The Janitors special with Tim Stirland in conversation
The Janitors were Andrew Denton (vocals), Craig Hope (slide guitar, keyboards), Pete Crowe (bass guitar), and Tim Stirland (drums). Denton, Hope and friend Phil Storey recorded demos in Leicester's Highfields which Yeah Yeah Noh's John Grayland brought to the attention of some indie labels. Described as "a mixture of Membranes meeting Captain Beefheart", they signed to Marc Riley's In-Tape label, releasing their debut single, "Chicken Stew" in July 1985 (on which Hope played all of the instruments). It went on to reach the top 10 of the UK Independent Chart. In anticipation of the single's release, Denton and Hope moved to Newcastle to recruit bassist Simon Warnes, however Crowe took his place bringing along fellow art student Tim Stirland as drummer (replacing the drum machine of the first single).
Second single "Good to be King" was also an indie hit, reaching number 14, and debut album Thunderhead, produced by Jon Langford of The Mekons, peaked at number 6 on the indie albums chart.
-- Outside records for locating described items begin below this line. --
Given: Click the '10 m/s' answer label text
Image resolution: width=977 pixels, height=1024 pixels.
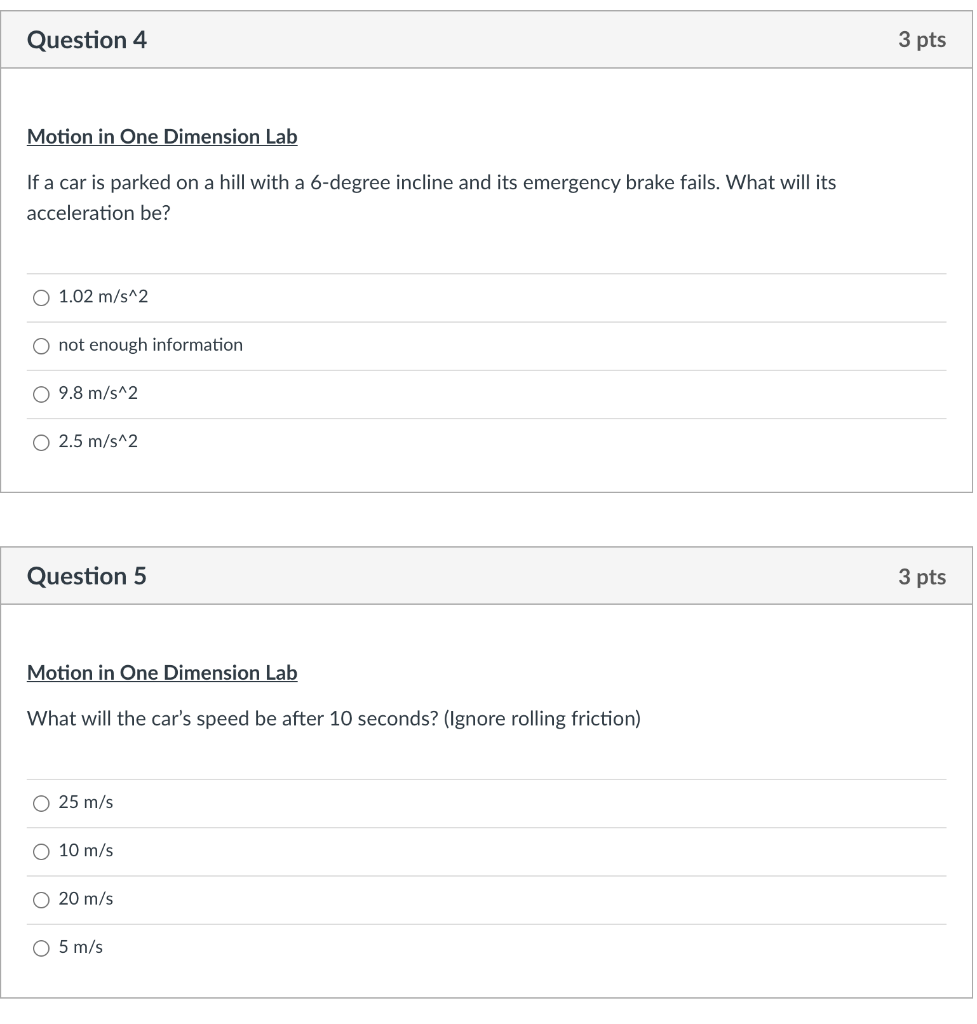Looking at the screenshot, I should point(86,851).
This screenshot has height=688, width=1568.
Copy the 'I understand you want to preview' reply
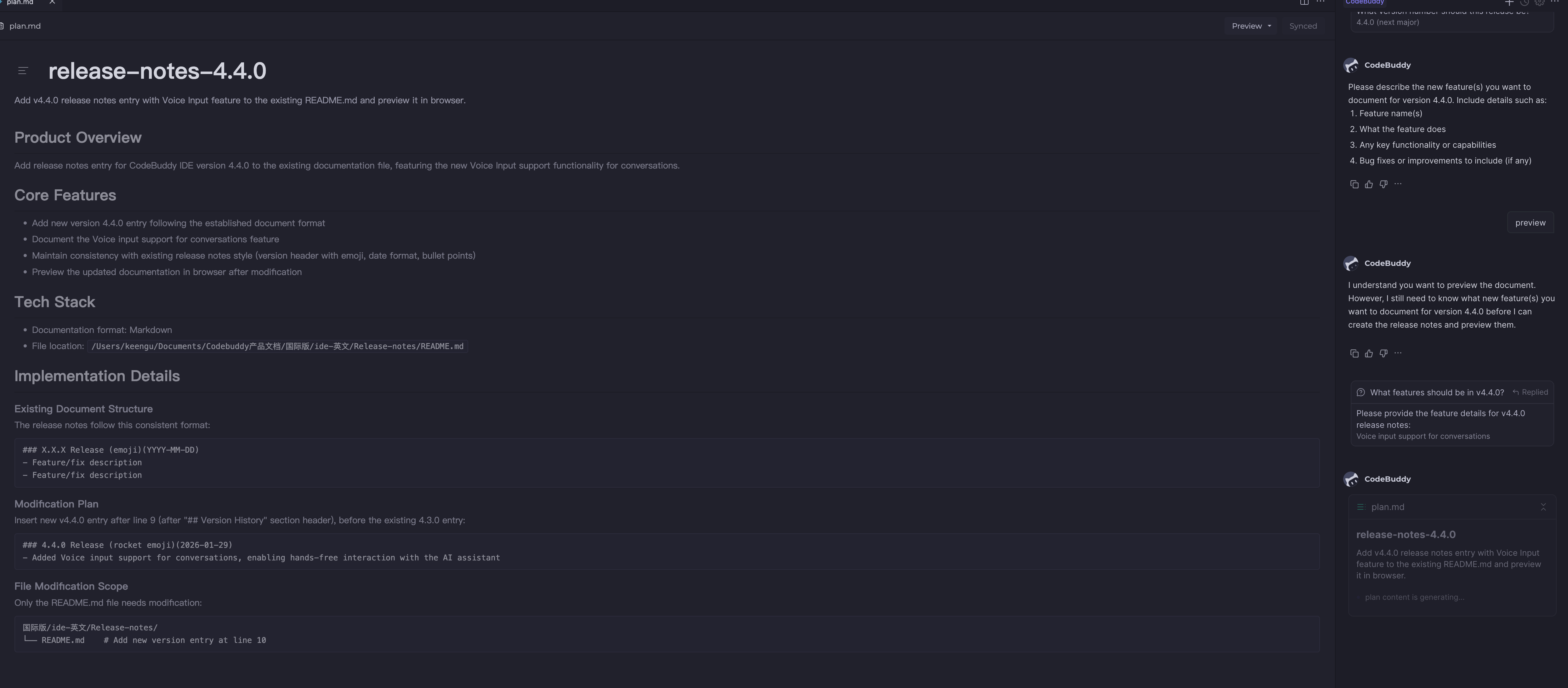1354,354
The band recorded three sessions for John Peel's BBC Radio 1 show, one each year between 1985 and 1987. Pete Crowe was ejected over a dispute with Denton and replaced by Jeff Murray. The band then moved to the Abstract label. In 1988 Phil Storey joined on rhythm guitar. After two further singles, their second album, Deafhead, was released in June 1988. The band released one more single and in late 1988, Dentover left the band. American Bobo Nando picked up the mike, contributing to one new song "Billy Psycho". The band dissolved in August 1989.
Stirland went on to perform with The Mekons. Hope (Hoppy) is currently guitar technician for Chris Martin of Coldplay. Denton is now an incredible history teacher and top class lad. Jeff Murray formed G.R.O.W.T.H. with Kev of Gaye Bykers on Acid and Tommo of The Bomb party, but they split after one album. Crowe moved to New Zealand. Nando (Paul Touche) sang briefly with Birthmark. Phil Storey died in July 2014.